応援席から暖かなまなざしで見守る父・英司さん=大阪府東大阪市の花園ラグビー場

 5日に大阪府東大阪市の花園ラグビー場で行われた全国高校ラグビー大会準決勝で、神奈川代表の桐蔭学園は前回大会に続き東福岡と対戦した。優れた判断で攻撃を操ったのが主将のSO伊藤大祐(3年)。両親の英司さん(51)、智子さん(51)が応援席で見守る中、世代最高の司令塔として、両校優勝した2010年度大会以来となる2大会連続の決勝進出を果たした。

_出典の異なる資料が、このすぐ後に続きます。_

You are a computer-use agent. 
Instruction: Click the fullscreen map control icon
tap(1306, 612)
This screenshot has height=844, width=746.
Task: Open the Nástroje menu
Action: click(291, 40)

 試合終了間際、ドロップゴールを決めた伊藤大からこの日一番の笑みがこぼれた。前回大会、8点差で競り勝った強豪に34─7で完勝。智子さんは「どきどきでした。最後に決まって良かった」と胸をなで下ろした。

 1年時から名門の主力を担い、将来の日本代表として期待される逸材。小学生の頃は柔道で九州王者に輝いたが、伊藤大は「一人で戦うのは嫌だった」。大阪体育大で活躍した父の影響もあり楕(だ)円(えん)球を追った。七つ上の兄拓海さんは長崎南山で花園出場、五つ上の姉優希さんは女子日本代表というラグビー一家に育った。

 家族の前では寡黙な男が、強い意志を示したことがある。中学3年の夏、父と足を運んだ長野・菅平。目の前に広がるテンポの速いプレーに魅せられ「桐蔭のラグビーは面白い。行きたい」。当時無敵だった地元の東福岡を倒したいという思いもあり進学先を決めた。

 10年前からタイに単身赴任中の英司さんは「出会った仲間と、運に恵まれたから今がある」。愛息を遠くからそっと見つめてきた。今大会も「平常心で戦いなさい」とアドバイスを送っただけだ。

 強豪を次々と倒し勢いに乗る桐蔭。初の単独優勝まであと一つ─。「(準優勝だった)去年の借りを返すときが来た。攻撃の判断は僕にかかっている。冷静に戦いたい」と伊藤大。希代のゲームメーカーが、決勝の舞台で最高の輝きを放とうとしている。